• WHAT YOU HAVE TO DO: Output the lines from the one holding "Task: Uncheck the" to the end of the entries that follow, exactly and only those, minus any pictures.
[DATA IN THIS EXERCISE Boundary: Start]
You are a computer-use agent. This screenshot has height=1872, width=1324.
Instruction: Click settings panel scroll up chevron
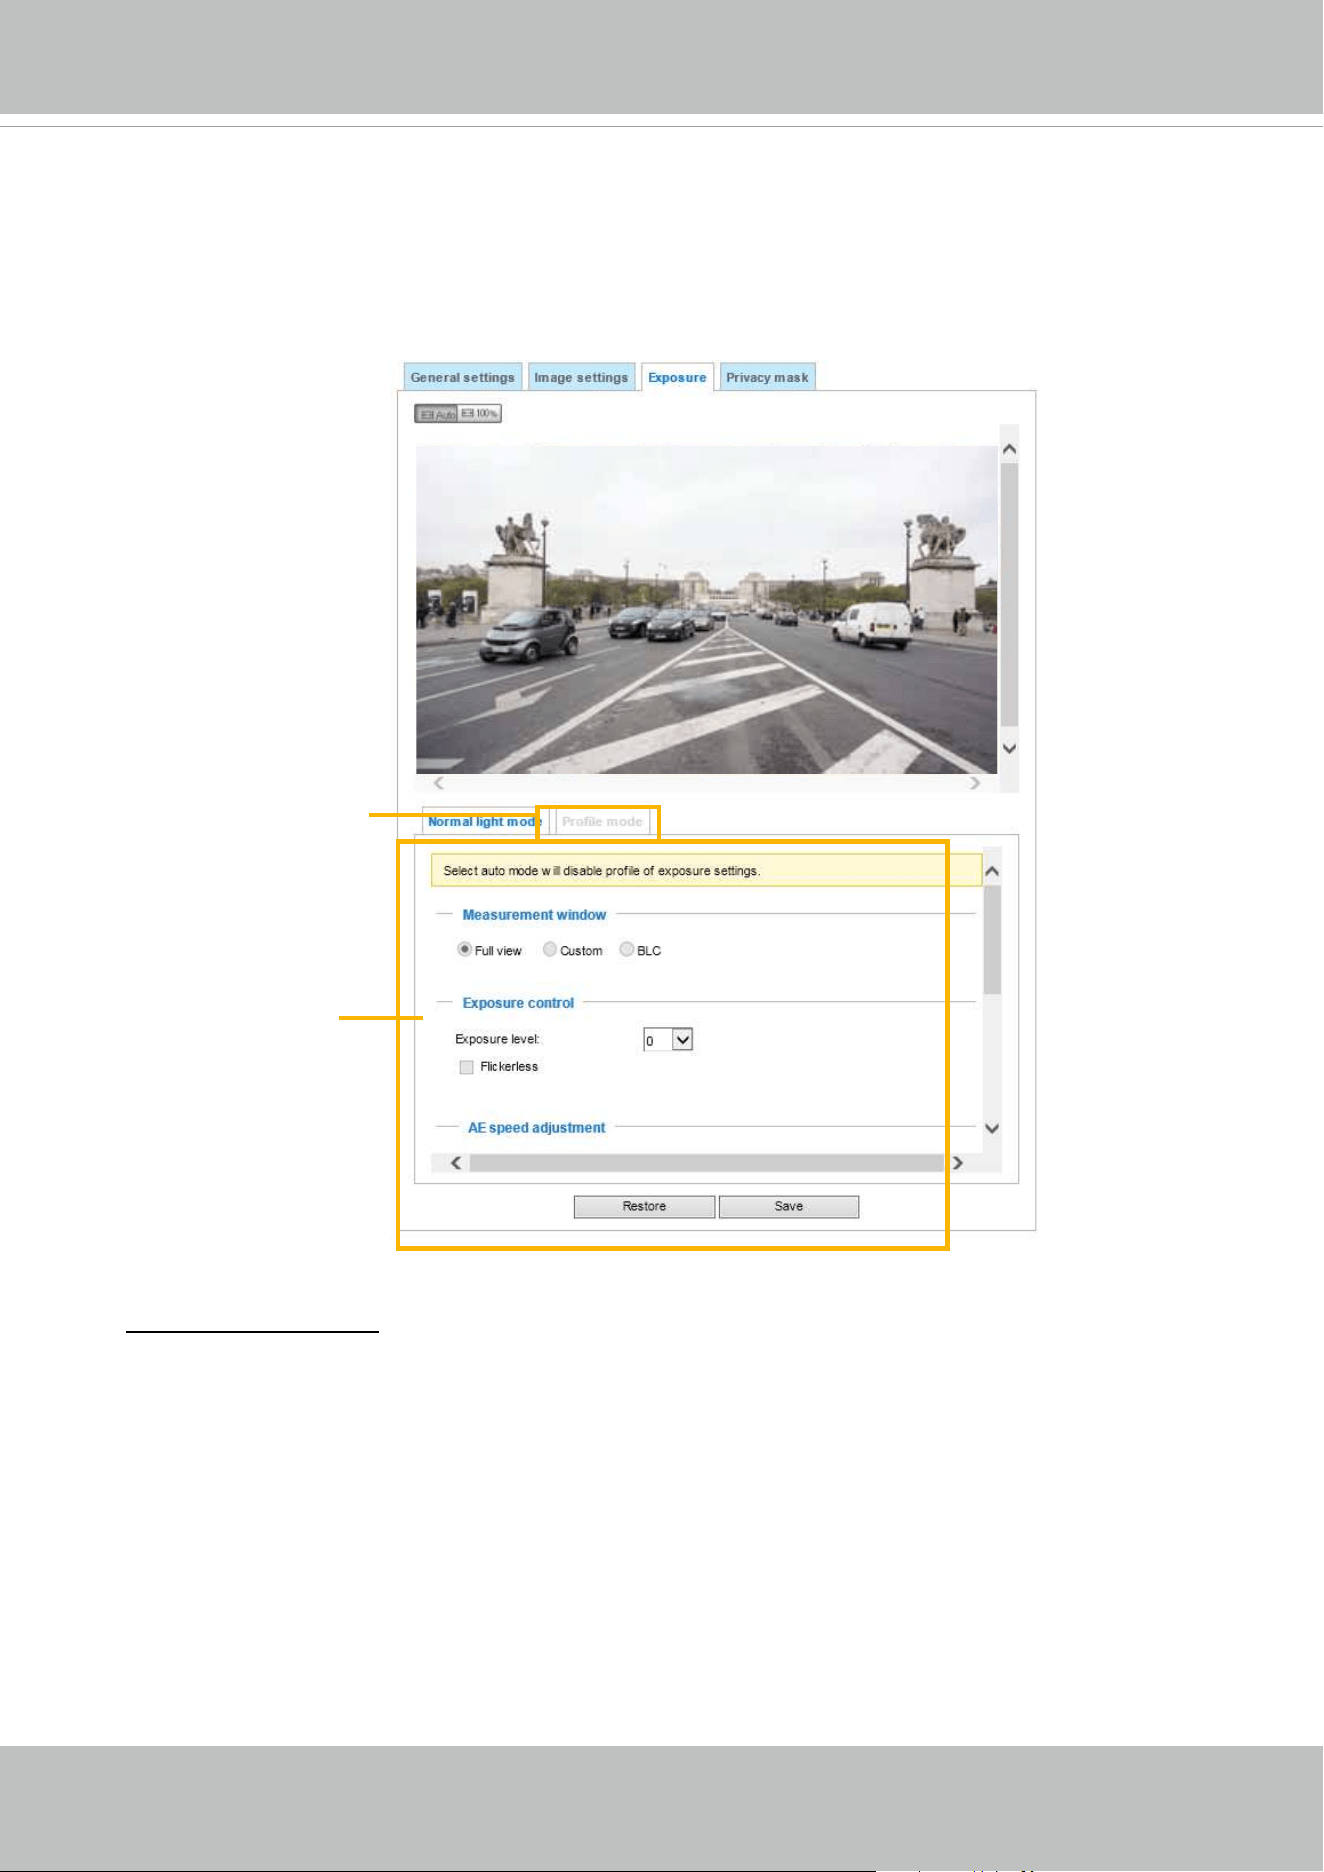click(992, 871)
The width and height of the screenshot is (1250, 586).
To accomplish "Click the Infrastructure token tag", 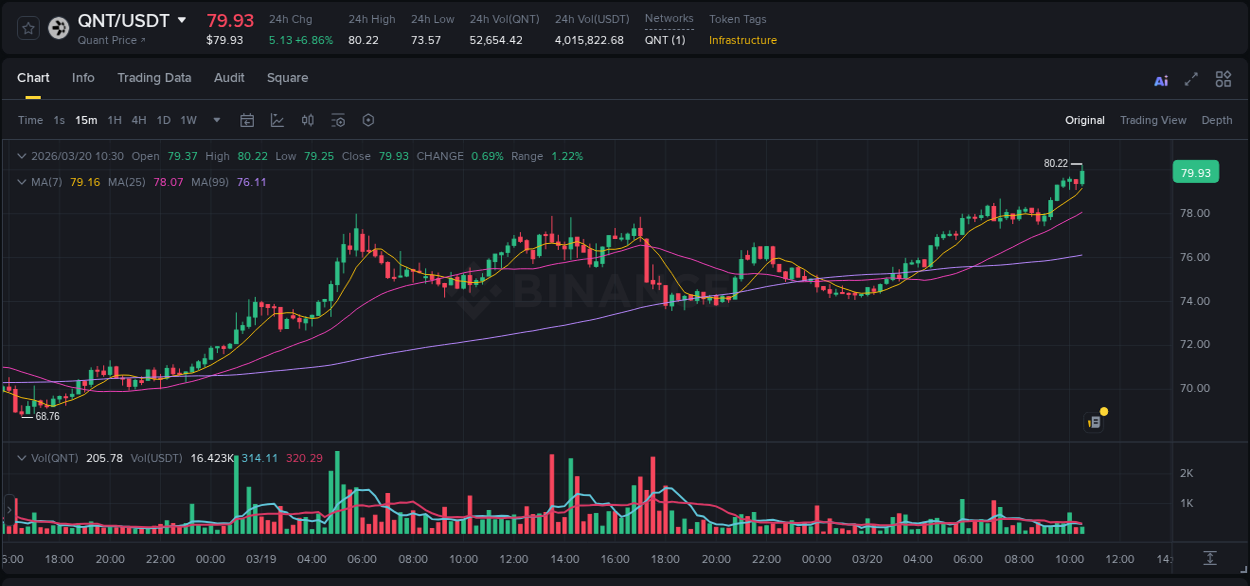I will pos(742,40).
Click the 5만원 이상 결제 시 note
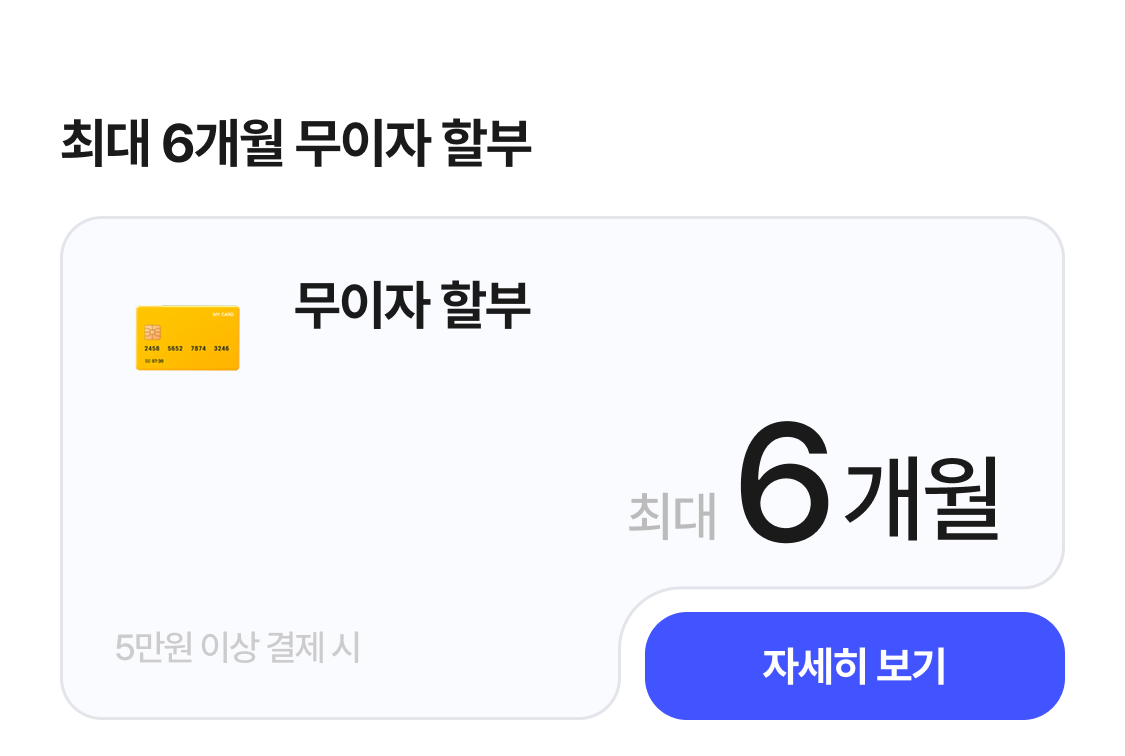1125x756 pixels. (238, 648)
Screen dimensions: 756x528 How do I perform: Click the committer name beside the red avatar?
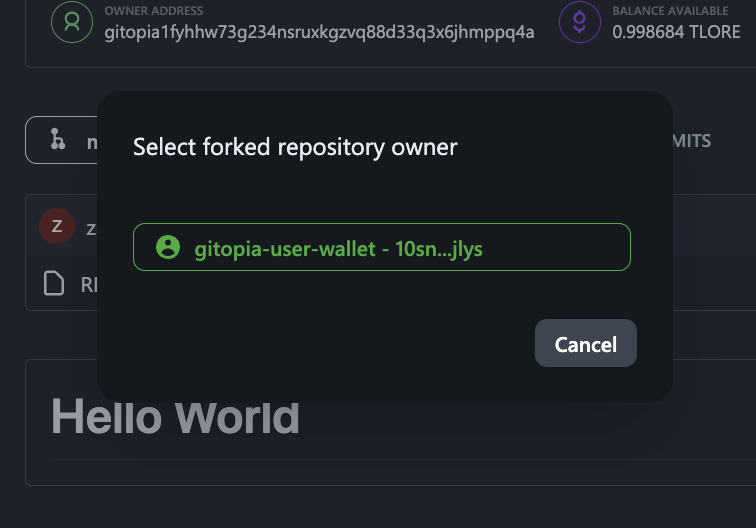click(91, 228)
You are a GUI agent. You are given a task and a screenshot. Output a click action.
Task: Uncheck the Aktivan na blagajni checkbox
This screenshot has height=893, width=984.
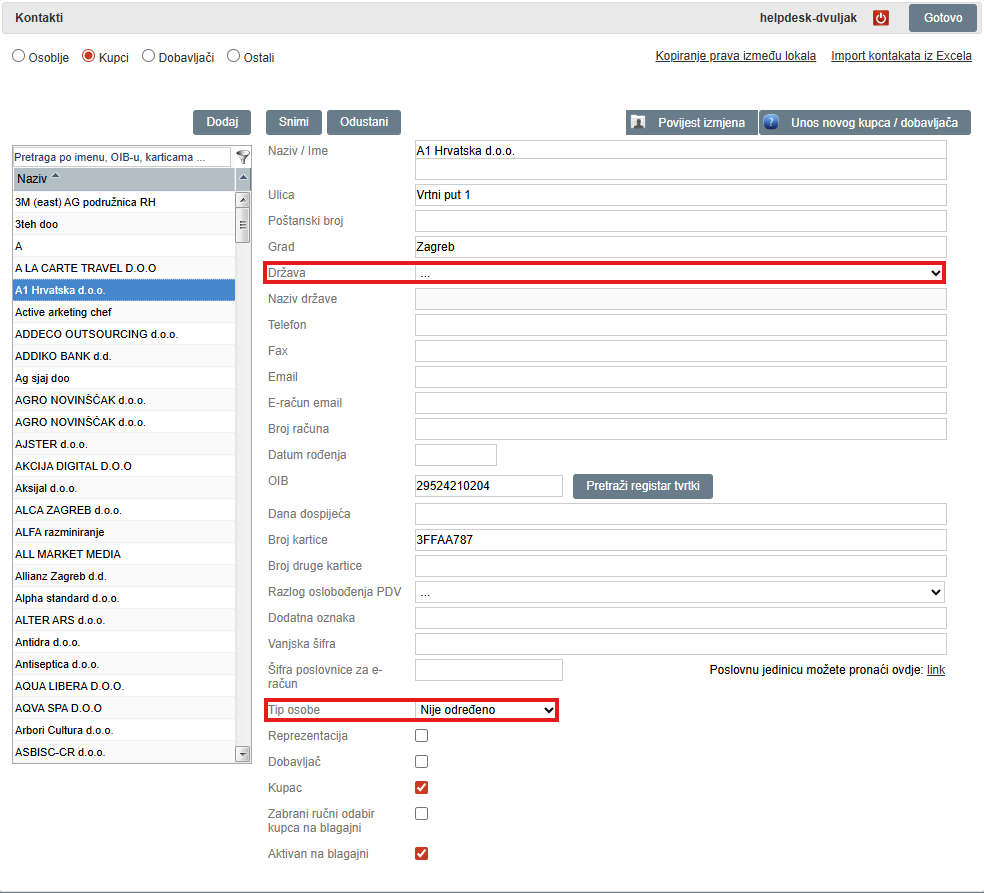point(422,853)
[DATA IN THIS EXERCISE Boundary: End]
• RESULT BELOW:
Task: Uncheck the Aktivan na blagajni checkbox
This screenshot has height=893, width=984.
point(422,853)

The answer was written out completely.